-- START LISTED ENTRIES --

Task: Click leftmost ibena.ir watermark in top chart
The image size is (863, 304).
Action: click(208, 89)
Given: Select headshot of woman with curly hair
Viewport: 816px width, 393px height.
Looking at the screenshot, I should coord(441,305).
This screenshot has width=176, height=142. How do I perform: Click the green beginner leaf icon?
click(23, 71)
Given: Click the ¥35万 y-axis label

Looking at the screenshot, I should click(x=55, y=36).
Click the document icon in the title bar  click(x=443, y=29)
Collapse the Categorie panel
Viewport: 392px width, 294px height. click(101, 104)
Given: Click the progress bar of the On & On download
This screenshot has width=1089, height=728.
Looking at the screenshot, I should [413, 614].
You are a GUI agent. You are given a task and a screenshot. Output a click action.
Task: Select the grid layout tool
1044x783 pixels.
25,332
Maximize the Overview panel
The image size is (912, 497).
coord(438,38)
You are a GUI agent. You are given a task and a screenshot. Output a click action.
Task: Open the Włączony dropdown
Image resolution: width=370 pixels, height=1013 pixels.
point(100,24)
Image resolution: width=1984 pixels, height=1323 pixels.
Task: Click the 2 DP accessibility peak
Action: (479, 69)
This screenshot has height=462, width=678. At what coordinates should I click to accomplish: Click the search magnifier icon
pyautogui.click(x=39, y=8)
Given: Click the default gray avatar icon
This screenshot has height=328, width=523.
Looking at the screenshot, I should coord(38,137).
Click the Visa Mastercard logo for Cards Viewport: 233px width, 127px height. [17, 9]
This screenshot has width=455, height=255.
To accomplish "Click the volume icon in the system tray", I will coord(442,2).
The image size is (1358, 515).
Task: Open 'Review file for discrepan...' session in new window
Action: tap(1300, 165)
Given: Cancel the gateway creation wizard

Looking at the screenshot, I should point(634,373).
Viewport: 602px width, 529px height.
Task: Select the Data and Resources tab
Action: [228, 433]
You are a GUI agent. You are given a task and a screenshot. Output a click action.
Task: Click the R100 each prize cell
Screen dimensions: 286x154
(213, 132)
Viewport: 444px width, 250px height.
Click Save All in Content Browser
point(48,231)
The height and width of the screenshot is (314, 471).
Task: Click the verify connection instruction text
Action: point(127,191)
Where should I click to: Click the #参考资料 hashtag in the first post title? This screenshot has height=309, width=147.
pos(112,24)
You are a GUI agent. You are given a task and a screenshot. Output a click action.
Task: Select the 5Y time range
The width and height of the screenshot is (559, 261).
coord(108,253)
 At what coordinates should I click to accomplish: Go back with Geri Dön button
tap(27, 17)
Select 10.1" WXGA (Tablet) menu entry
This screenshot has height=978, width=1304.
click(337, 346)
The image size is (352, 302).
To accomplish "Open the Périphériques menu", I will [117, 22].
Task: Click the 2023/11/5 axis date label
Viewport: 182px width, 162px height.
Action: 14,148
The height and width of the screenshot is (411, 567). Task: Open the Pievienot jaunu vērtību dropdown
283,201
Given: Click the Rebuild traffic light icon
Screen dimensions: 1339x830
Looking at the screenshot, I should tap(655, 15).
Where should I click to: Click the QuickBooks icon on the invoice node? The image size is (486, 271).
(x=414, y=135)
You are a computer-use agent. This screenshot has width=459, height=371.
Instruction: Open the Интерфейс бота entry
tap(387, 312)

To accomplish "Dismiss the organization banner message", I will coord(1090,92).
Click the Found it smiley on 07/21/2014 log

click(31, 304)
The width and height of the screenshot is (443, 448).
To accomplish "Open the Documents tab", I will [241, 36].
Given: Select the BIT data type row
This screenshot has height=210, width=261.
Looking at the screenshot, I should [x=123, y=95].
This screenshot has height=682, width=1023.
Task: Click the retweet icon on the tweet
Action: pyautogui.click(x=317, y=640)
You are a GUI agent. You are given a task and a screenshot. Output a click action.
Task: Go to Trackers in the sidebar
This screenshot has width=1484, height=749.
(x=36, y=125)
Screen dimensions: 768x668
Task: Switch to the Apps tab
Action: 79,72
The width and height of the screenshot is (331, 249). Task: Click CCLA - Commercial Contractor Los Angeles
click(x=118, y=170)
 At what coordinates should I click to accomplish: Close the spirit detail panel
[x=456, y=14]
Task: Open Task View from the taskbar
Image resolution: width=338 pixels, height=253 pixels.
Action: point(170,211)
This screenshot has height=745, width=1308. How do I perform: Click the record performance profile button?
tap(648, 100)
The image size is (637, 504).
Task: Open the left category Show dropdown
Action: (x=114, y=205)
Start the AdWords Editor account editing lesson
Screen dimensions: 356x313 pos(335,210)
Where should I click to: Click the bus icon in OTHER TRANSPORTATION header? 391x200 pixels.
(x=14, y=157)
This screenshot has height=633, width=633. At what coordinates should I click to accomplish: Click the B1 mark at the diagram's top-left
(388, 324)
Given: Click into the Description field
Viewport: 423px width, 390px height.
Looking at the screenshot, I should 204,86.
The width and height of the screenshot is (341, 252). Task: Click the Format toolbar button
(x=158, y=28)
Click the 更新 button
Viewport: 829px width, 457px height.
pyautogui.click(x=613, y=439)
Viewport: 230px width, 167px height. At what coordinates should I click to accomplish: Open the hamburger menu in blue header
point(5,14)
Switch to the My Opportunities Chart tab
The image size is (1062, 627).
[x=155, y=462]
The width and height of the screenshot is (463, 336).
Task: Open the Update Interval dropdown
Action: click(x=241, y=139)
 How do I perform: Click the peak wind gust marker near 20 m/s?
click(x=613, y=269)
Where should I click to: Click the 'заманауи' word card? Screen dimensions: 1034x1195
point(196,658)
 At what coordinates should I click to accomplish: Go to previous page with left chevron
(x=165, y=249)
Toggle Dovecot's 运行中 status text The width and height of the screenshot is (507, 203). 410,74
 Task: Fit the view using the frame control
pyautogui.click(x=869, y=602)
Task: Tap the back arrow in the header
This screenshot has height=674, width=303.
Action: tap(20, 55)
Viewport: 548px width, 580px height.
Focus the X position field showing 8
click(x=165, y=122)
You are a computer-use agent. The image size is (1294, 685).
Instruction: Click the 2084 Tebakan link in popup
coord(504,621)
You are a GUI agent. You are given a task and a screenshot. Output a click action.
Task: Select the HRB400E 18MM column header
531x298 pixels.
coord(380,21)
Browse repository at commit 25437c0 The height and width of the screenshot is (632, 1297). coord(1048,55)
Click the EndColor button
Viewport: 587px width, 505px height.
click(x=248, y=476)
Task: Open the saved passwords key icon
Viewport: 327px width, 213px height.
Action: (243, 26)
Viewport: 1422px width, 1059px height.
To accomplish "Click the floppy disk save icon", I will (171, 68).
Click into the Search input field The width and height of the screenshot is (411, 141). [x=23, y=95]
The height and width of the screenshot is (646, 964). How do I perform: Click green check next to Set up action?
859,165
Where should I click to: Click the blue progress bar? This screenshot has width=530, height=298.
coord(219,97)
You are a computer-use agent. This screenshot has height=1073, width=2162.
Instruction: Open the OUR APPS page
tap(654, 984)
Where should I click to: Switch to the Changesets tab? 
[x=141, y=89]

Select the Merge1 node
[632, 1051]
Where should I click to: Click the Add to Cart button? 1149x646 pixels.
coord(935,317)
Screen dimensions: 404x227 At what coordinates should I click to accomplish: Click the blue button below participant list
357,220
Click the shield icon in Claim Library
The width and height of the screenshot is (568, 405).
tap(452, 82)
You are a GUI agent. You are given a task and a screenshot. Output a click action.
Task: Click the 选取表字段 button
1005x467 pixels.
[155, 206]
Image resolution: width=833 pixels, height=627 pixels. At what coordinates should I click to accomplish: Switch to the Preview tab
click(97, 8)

-- END LISTED ENTRIES --

## WHAT IS REQUIRED
Copy the rows above verbatim, beginning at the line that contains "Start the AdWords" and stopping after the line that contains "Action: click(x=241, y=139)".

## SOLUTION
Start the AdWords Editor account editing lesson
Screen dimensions: 356x313 pos(335,210)
Where should I click to: Click the bus icon in OTHER TRANSPORTATION header? 391x200 pixels.
(x=14, y=157)
This screenshot has height=633, width=633. At what coordinates should I click to accomplish: Click the B1 mark at the diagram's top-left
(388, 324)
Given: Click into the Description field
Viewport: 423px width, 390px height.
Looking at the screenshot, I should 204,86.
The width and height of the screenshot is (341, 252). Task: Click the Format toolbar button
(x=158, y=28)
Click the 更新 button
Viewport: 829px width, 457px height.
pyautogui.click(x=613, y=439)
Viewport: 230px width, 167px height. At what coordinates should I click to accomplish: Open the hamburger menu in blue header
point(5,14)
Switch to the My Opportunities Chart tab
The image size is (1062, 627).
[x=155, y=462]
The width and height of the screenshot is (463, 336).
Task: Open the Update Interval dropdown
Action: click(x=241, y=139)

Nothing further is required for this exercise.